● **PROBLEM DETAILS**
Reproduce verbatim the lines of the records starting at the line that contains "Task: Select the Technology tab" and ending at the line that contains "Action: click(944, 395)", including both of those lines.

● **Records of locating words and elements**
::::::::::

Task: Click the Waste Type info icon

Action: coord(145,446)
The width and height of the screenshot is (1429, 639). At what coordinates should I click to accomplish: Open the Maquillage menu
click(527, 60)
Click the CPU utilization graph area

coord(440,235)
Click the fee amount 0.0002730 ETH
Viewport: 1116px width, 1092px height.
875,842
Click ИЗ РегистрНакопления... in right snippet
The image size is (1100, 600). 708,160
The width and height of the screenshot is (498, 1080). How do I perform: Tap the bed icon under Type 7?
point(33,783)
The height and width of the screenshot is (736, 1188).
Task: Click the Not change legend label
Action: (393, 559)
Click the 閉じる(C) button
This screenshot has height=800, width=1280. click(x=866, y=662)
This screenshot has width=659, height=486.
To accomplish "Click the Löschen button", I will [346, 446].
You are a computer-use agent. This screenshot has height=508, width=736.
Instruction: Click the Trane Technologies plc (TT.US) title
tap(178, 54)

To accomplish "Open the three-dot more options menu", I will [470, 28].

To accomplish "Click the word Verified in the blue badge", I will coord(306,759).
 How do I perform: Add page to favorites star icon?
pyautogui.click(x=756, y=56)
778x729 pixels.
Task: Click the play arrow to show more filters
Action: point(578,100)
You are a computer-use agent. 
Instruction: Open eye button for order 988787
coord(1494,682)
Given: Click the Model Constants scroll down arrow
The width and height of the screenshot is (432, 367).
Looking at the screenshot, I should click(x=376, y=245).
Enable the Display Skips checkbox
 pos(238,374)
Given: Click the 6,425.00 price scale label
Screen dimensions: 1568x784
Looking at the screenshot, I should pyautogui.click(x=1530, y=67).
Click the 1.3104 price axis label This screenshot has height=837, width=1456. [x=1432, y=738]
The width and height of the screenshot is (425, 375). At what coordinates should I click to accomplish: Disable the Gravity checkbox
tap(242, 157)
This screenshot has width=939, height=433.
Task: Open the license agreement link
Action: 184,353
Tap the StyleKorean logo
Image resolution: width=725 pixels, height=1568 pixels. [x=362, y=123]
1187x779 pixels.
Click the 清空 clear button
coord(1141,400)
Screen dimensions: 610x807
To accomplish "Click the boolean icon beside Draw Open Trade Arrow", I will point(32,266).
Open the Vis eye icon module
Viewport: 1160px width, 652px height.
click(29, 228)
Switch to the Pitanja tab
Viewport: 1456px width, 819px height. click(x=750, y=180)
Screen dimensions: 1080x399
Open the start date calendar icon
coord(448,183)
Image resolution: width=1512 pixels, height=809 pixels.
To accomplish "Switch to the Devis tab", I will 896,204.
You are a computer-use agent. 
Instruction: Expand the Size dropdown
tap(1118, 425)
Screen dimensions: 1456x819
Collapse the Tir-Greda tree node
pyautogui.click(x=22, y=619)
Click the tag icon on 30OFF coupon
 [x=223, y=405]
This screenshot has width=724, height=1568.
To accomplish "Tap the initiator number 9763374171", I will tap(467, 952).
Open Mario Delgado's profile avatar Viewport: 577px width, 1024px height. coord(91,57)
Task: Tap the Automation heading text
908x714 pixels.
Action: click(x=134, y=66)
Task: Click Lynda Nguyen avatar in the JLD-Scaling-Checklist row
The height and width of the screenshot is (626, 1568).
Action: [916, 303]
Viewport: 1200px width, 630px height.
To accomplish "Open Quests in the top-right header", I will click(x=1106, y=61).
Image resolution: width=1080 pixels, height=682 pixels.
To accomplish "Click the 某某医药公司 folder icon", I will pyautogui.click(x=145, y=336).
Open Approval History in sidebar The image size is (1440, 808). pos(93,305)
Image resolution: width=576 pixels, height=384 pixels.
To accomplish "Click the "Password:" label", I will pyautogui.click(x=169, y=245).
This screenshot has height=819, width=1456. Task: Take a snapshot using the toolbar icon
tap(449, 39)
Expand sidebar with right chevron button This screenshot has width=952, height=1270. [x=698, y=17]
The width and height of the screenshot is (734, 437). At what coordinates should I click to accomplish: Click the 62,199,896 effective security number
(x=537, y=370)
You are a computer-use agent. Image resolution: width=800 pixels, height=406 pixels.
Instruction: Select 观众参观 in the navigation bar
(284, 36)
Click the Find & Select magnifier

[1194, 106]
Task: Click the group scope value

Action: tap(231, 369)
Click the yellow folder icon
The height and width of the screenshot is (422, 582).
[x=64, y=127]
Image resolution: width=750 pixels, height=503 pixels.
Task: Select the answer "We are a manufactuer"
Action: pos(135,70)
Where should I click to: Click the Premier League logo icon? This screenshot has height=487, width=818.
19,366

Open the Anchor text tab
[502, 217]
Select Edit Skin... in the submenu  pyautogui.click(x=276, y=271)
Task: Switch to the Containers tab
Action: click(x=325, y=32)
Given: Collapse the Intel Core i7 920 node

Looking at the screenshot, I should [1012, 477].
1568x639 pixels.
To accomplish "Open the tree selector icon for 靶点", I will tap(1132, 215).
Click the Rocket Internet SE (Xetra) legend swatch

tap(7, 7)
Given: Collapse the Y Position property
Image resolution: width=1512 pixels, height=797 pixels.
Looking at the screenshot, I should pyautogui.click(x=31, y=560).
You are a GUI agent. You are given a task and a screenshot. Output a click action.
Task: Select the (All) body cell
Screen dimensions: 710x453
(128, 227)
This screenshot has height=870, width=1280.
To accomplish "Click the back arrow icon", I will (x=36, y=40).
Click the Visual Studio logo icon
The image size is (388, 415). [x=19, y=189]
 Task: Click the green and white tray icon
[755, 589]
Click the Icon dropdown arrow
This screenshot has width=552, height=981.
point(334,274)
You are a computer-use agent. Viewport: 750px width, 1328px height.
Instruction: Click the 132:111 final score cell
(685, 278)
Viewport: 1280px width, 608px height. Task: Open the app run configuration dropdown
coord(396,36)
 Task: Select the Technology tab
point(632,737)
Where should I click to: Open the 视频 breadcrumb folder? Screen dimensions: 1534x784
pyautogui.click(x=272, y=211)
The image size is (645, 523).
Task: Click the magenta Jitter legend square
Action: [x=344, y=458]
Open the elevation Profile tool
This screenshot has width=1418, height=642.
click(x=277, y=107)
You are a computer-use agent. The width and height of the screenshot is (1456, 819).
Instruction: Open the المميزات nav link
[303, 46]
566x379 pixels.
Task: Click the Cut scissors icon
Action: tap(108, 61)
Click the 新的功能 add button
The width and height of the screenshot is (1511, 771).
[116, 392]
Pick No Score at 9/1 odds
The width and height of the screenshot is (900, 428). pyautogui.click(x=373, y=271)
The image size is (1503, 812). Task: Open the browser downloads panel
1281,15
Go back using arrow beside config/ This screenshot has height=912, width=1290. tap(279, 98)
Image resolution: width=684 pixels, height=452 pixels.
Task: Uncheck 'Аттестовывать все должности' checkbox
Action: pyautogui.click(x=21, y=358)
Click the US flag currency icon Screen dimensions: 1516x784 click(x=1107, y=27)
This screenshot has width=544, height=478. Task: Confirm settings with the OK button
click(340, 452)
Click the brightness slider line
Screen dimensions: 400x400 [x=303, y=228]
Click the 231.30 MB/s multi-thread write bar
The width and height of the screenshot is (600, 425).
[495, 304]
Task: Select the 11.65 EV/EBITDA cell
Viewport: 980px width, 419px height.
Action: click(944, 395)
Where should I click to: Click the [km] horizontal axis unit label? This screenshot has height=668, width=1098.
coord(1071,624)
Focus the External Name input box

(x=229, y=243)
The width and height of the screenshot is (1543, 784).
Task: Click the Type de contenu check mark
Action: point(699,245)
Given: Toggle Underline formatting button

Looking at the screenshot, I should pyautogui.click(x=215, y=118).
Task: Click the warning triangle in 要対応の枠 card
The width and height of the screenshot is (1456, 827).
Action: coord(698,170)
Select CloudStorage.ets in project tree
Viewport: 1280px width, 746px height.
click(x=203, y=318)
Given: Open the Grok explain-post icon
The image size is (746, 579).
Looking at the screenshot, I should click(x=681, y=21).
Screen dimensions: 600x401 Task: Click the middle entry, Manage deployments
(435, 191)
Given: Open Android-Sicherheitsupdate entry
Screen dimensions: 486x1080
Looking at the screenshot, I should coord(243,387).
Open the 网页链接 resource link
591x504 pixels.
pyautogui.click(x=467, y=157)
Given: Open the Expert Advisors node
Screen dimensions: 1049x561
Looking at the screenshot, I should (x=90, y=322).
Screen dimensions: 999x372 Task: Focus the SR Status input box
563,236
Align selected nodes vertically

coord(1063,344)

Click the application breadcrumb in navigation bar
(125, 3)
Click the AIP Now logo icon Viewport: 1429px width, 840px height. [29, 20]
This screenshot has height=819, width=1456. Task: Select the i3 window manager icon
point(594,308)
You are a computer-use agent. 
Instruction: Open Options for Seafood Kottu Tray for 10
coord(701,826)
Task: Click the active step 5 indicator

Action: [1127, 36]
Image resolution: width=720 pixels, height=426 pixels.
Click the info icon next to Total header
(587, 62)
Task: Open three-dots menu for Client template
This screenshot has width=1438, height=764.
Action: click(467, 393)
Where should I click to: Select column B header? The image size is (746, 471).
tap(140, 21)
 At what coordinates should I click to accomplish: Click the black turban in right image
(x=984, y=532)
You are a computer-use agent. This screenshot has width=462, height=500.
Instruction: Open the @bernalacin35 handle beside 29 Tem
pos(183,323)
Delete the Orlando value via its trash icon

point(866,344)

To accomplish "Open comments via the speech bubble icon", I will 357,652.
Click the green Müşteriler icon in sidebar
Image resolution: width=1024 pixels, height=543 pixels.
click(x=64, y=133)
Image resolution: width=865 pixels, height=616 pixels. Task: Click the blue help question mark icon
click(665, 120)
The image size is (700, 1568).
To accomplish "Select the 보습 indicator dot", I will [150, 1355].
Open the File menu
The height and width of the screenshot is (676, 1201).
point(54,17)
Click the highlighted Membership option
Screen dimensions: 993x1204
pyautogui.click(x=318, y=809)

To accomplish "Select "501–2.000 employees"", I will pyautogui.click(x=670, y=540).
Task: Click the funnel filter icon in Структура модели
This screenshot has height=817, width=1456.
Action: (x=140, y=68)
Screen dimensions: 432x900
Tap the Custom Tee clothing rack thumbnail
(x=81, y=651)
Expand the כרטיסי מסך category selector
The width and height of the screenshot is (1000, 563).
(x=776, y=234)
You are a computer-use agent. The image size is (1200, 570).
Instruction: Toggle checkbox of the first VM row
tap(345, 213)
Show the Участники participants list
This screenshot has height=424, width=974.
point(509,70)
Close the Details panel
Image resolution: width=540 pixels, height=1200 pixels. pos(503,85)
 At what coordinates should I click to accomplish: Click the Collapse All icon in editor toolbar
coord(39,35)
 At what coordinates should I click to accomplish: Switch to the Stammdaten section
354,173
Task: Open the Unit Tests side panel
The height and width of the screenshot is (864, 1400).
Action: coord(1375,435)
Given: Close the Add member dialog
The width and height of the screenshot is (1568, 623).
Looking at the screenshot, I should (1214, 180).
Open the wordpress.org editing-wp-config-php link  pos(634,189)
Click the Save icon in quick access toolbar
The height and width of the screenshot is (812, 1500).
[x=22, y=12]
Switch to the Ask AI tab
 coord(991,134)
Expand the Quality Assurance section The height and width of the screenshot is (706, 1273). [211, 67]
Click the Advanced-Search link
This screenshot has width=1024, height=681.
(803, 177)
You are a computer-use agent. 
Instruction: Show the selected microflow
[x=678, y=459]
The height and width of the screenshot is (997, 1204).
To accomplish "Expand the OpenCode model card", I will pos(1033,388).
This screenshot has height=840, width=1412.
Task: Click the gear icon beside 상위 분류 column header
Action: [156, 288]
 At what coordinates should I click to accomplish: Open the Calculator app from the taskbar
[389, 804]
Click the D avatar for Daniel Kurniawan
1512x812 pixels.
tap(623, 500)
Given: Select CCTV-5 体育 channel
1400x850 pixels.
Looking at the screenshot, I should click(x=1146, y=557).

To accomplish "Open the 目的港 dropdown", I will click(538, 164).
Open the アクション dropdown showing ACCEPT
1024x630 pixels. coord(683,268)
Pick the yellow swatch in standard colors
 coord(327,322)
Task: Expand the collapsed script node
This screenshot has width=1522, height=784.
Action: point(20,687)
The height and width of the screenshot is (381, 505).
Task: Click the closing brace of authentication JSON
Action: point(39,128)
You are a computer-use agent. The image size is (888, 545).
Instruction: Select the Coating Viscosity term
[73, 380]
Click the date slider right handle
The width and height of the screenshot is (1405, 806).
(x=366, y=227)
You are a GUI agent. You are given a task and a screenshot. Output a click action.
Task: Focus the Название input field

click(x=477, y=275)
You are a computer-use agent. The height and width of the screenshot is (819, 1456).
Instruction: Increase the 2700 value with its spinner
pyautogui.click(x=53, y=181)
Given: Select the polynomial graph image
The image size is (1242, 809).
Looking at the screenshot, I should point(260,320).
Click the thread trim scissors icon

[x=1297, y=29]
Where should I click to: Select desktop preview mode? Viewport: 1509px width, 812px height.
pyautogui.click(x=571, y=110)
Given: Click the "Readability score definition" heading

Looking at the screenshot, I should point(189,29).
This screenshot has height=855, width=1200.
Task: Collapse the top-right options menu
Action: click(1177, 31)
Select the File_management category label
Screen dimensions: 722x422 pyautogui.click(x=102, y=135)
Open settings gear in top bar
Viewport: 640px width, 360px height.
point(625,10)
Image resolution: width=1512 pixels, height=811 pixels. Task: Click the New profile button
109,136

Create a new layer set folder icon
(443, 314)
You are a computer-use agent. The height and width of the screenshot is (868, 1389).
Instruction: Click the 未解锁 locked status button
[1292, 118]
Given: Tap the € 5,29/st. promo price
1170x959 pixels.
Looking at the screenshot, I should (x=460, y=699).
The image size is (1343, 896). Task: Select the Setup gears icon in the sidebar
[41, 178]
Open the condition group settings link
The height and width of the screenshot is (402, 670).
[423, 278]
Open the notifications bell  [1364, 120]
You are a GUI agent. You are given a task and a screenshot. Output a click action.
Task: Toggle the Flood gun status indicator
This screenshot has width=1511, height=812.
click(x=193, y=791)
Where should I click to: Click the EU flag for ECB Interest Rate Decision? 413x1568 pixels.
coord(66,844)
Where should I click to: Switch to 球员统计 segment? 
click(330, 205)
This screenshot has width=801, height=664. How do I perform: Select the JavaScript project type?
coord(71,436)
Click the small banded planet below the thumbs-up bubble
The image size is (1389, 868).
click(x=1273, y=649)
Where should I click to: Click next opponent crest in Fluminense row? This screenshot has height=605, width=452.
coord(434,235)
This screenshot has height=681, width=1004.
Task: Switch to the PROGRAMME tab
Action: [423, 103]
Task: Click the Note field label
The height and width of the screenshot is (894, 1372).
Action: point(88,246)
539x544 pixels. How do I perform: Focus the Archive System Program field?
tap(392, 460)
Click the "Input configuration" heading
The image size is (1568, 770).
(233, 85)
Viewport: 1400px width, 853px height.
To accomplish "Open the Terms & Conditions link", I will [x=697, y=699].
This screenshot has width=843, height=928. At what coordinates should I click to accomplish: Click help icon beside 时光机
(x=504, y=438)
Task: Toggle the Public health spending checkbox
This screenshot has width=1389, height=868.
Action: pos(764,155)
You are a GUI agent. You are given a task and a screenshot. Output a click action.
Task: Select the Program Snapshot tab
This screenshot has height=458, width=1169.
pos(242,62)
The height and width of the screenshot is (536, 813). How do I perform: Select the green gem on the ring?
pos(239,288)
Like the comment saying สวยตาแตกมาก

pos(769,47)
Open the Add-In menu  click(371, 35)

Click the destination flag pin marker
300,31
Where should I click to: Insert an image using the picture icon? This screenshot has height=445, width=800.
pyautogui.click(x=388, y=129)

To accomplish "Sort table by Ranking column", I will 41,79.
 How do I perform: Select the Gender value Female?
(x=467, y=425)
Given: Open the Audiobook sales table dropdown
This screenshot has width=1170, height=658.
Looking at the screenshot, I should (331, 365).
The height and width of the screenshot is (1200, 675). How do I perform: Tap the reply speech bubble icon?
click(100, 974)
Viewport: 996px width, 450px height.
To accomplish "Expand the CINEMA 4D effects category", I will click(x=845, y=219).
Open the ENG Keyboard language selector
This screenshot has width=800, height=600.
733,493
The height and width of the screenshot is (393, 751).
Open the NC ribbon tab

::::::::::

● **TASK SOLUTION**
 Task: Select the Technology tab
point(632,737)
Where should I click to: Open the 视频 breadcrumb folder? Screen dimensions: 1534x784
pyautogui.click(x=272, y=211)
The image size is (645, 523).
Task: Click the magenta Jitter legend square
Action: [x=344, y=458]
Open the elevation Profile tool
This screenshot has width=1418, height=642.
click(x=277, y=107)
You are a computer-use agent. The width and height of the screenshot is (1456, 819).
Instruction: Open the المميزات nav link
[303, 46]
566x379 pixels.
Task: Click the Cut scissors icon
Action: tap(108, 61)
Click the 新的功能 add button
The width and height of the screenshot is (1511, 771).
[116, 392]
Pick No Score at 9/1 odds
The width and height of the screenshot is (900, 428). pyautogui.click(x=373, y=271)
The image size is (1503, 812). Task: Open the browser downloads panel
1281,15
Go back using arrow beside config/ This screenshot has height=912, width=1290. tap(279, 98)
Image resolution: width=684 pixels, height=452 pixels.
Task: Uncheck 'Аттестовывать все должности' checkbox
Action: pyautogui.click(x=21, y=358)
Click the US flag currency icon Screen dimensions: 1516x784 click(x=1107, y=27)
This screenshot has width=544, height=478. Task: Confirm settings with the OK button
click(340, 452)
Click the brightness slider line
Screen dimensions: 400x400 [x=303, y=228]
Click the 231.30 MB/s multi-thread write bar
The width and height of the screenshot is (600, 425).
[495, 304]
Task: Select the 11.65 EV/EBITDA cell
Viewport: 980px width, 419px height.
Action: click(944, 395)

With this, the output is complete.